Spring for the Patriarchs
As the “power vertical” is consolidated in the post-Soviet space, most nonstate institutions are getting weaker, with one interesting exception: the national churches. In early 2011 the patriarchs have a spring in their steps.
The phenomenon is strongest in Armenia, Georgia and Russia. The Armenian catholicos, Karekin II is not just the leader of the Armenian Gregorian Church but of Armenians worldwide. But he exercises the enormous influence he has fairly quietly. Ilia II of Georgia (who has been patriarch of Georgia since 1977) and the patriarch of Moscow, Kirill I, are more visible and both are shrewd political figures.
You could say that these two patriarchs are possibly the only untouchable figures in their two countries. In an opinion poll for NDI last April Patriarch Ilia II won an astonishing 90 percent approval rating, easily making him the most popular figure in Georgia—and comfortably outstripping President Mikheil Saakashvili who earned a positive rating of 58 percent.
Last year the Patriarch of Moscow, Kirill I, was in seventh place in Nezavisimaya Gazeta’s traditional list, compiled by experts, of Russia’s one hundred leading political figures—no mean feat for a nonpolitician. Ahead of him were only Vladimir Putin and Dmitry Medvedev and their closest allies. Behind him in the list were Russia’s defense and foreign ministers and Alexei Miller, head of Gazprom.
These men cannot be cut down to size. Surveys suggest that religious belief in Russia is getting stronger, not weaker. According to the Levada Center, two-thirds of the population now identify themselves as Russian Orthodox believers, up from less than half in the mid-nineties. The political leaders need to be associated with the powerful symbol that this represents, so, rejecting their Komsomol youth, they show up to religious services and share national platforms with the patriarch. By temperament and outlook, Georgian president Mikheil Saakashvili is far from being a pious Orthodox believer, but he recently paid public homage to the patriarch and before that consented to have his son christened.

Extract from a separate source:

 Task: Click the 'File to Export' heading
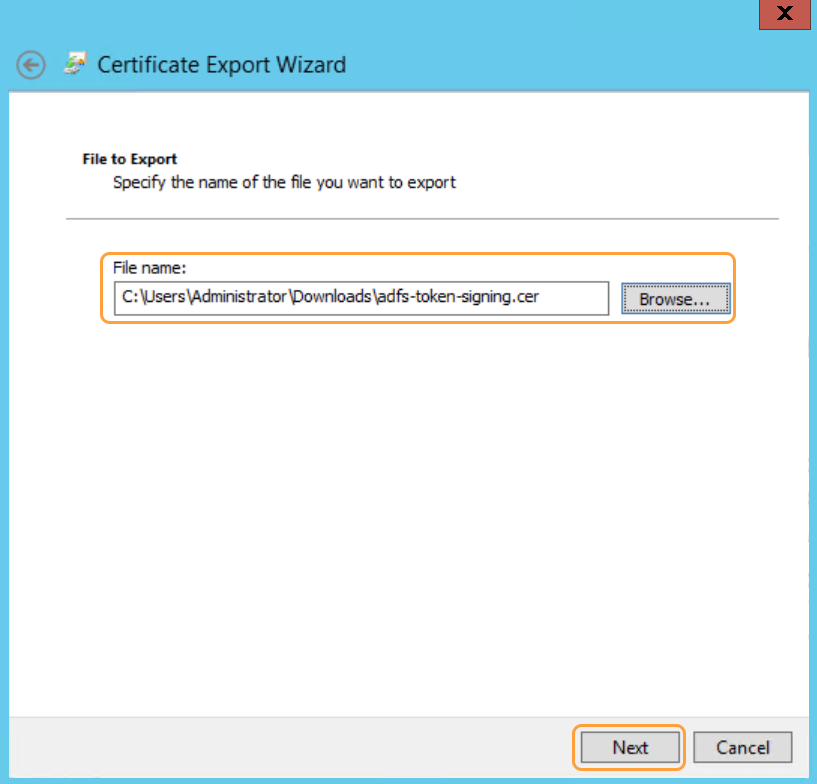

The patriarchs use this affirmation to pursue their own agendas. To the credit of both Ilia and Kirill, one way they have done this is to insist on good relations with each other. They have opted out of the extreme narratives that took hold of both Russia and Georgia during the August war of 2008. Patriarch Ilia helped secure the return of dead bodies and personally spoke up for two Georgian musicians who had been vilified for holding concerts in Russia. Kirill instructed the Russian Orthodox Church to take a nonconfrontational line on the status disputes over Abkhazia and South Ossetia. Last month he declared, "Our brotherly churches, which are so close to each other geographically and cordially, should be two locomotives pulling our interstate relations out of the difficult situation they are now in."
Although he wouldn’t see it that way the Moscow patriarch is probably the most effective instrument of Russian soft power in the “near abroad.” He made several visits to Ukraine last year and was the only Orthodox Patriarch to be invited to the presidential inauguration ceremony of Viktor Yanukovich.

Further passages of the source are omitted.